でも、前に別の業界とのコラボで進路相談みたいな話をしていたな…今思えば、あれが鱗片だったのかもしれない。

その後も卒業まで殆ど空気感が変わらない配信をし続けていた。
今までと雰囲気も同じなのに卒業してしまうのが不思議だったし、そのくらいいつもの配信と変わらなかった。

お別れの日のその後

最後の配信が終わって数日。配信がもうないという事が少し寂しかった。
というか数ヶ月は鳴き声のように名前を言ってた気がする。
本気で落ち込むという程じゃないけど、なんとなくズルズル引きずっていた。

そしてそこで初めて気がついた。その子の配信に活力をもらっていた事に。
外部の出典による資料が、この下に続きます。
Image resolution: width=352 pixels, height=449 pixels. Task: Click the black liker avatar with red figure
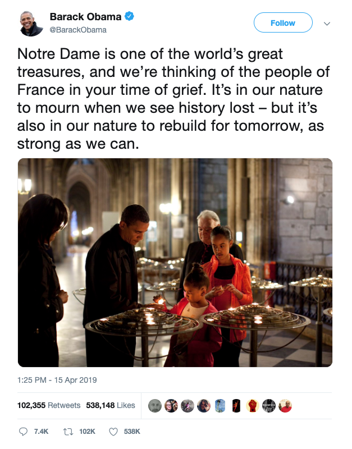click(236, 405)
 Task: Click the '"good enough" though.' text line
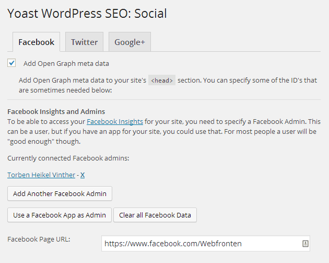[44, 142]
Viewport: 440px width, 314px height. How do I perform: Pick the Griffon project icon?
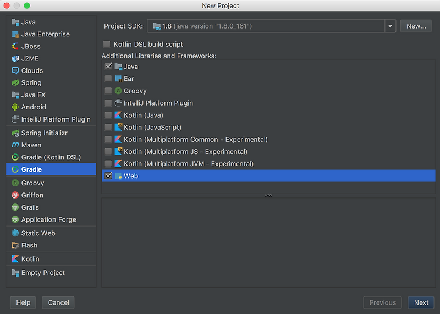point(15,195)
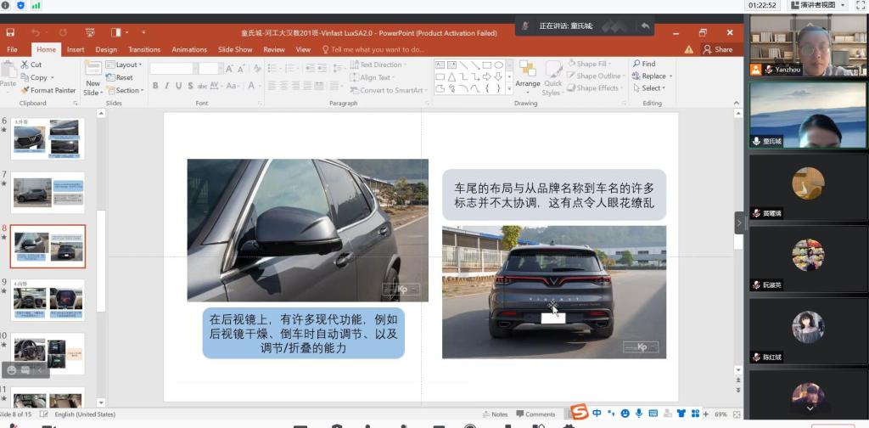Image resolution: width=869 pixels, height=428 pixels.
Task: Toggle Bold formatting
Action: click(154, 86)
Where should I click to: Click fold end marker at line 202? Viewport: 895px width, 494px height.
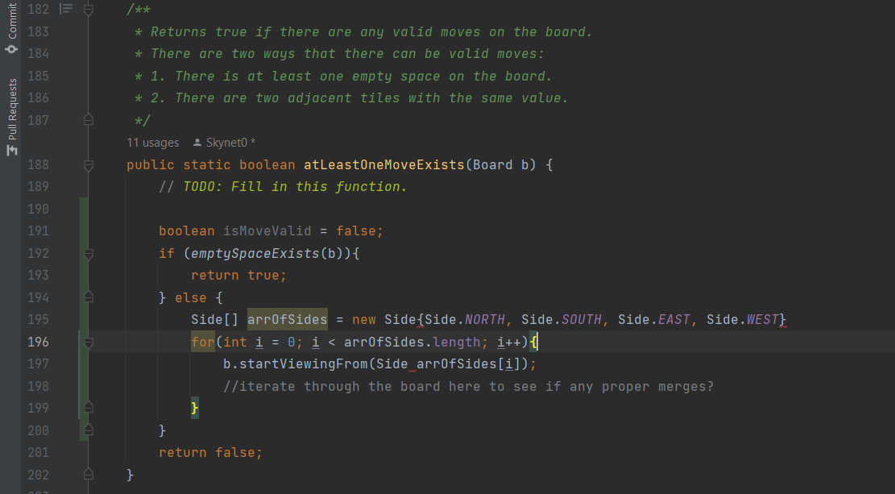coord(89,475)
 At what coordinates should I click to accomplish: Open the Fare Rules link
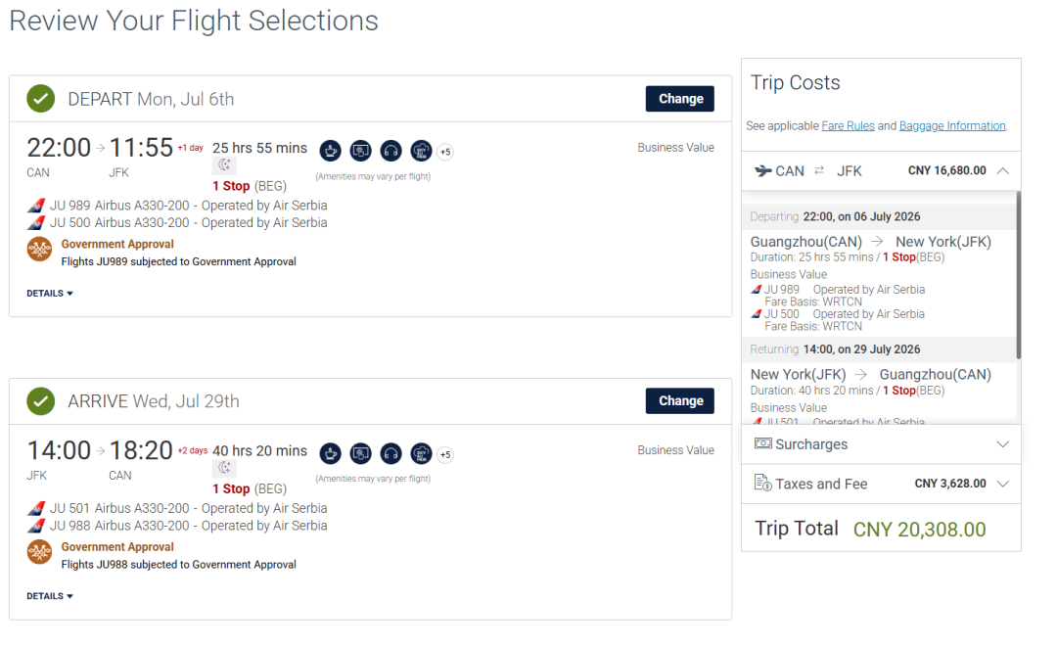click(x=848, y=126)
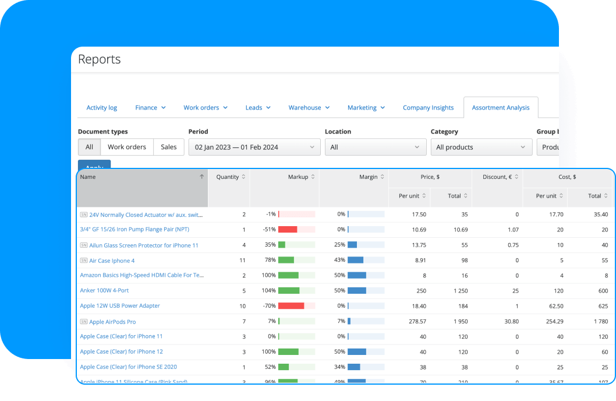The height and width of the screenshot is (401, 616).
Task: Sort by Name using ascending arrow icon
Action: pyautogui.click(x=202, y=177)
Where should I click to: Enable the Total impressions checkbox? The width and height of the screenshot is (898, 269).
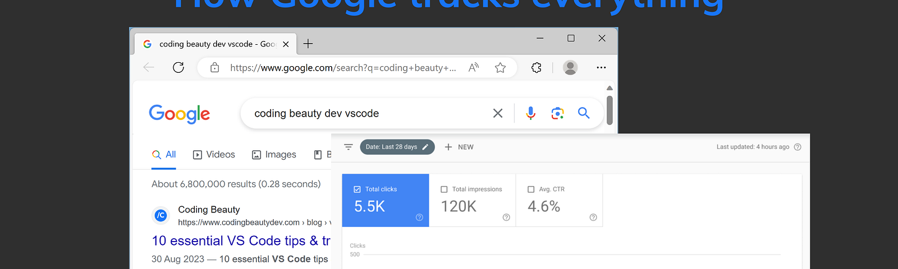pos(444,189)
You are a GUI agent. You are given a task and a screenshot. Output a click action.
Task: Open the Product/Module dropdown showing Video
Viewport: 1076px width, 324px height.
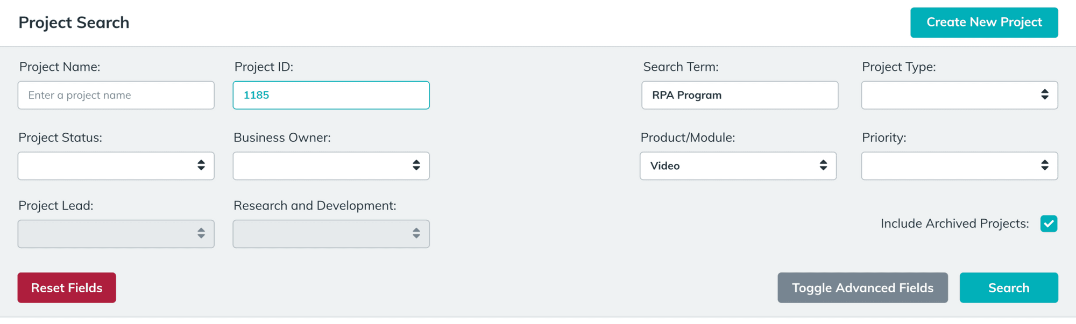pos(738,165)
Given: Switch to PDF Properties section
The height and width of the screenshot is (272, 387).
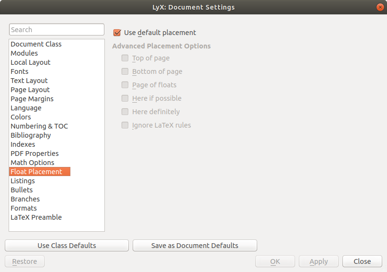Looking at the screenshot, I should (34, 154).
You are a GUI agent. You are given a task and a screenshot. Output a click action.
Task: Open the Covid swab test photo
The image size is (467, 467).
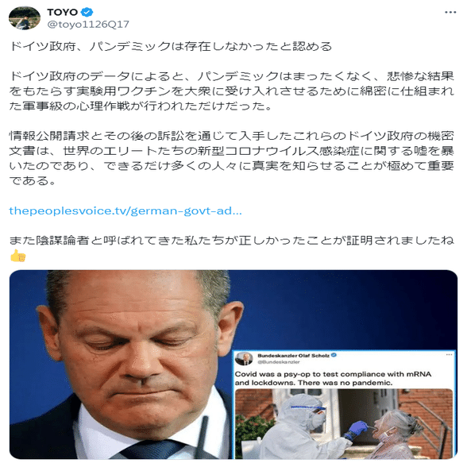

その子の配信があったからその頃頑張れた事があることに。

卒業して居なくなってから気がついた。この子が私の推しなんだ。

もう居なくなってしまったけど、好きな気持は変わらなかった。
でも、後悔もなかった。

私は『後悔なく無理のない範囲で好きになれ』と思っているので、好きになってからも『最初から最後まで追わない』『後悔するような思いを抱えるくらいなら出来ることをヤレ』『出来る範囲で好きでいる』という気持ちでいた。
あの時やっていれば…という気持ちは今でもない。

そして、卒業してから新しいVを好きになって忘れて行くのかな…という不安はただの杞憂だった。

今でもその子の事は好きだし、偶に検索する。
あの時あの頃好きだった事は変わりがなく、その子が配信してくれた事で楽しかった時間は残ってるし、その時の気持ちも未だに変わらなかった。

もしかして私は好きになったら一生好きで居続けるのかもしれない…
熱量は変わるかもしれないけど、ずっと好きのままなのかも。

もうちょっとだけ積極的に

時は流れ、新しく見る子が増えた。
あの時とは配信を見るスタイルが変わった。
もうちょっとだけ積極的に応援しても良いのかもしれない…と思うようになった。
ROM専から実況ツイート(配信コメントはやっぱりしない)と切り抜きをし始めるように変化した。ファンとの交流も増えた。

自分の好きになったものを楽しむ姿をツイートするのも良いのかもしれない。
だってそういうツイートが見えたら面白そうだなって気持ちになれるから。

何も反応しないROM専からファン活動を色々出来るようになったのも『推し』というものを知ったからかもしれない。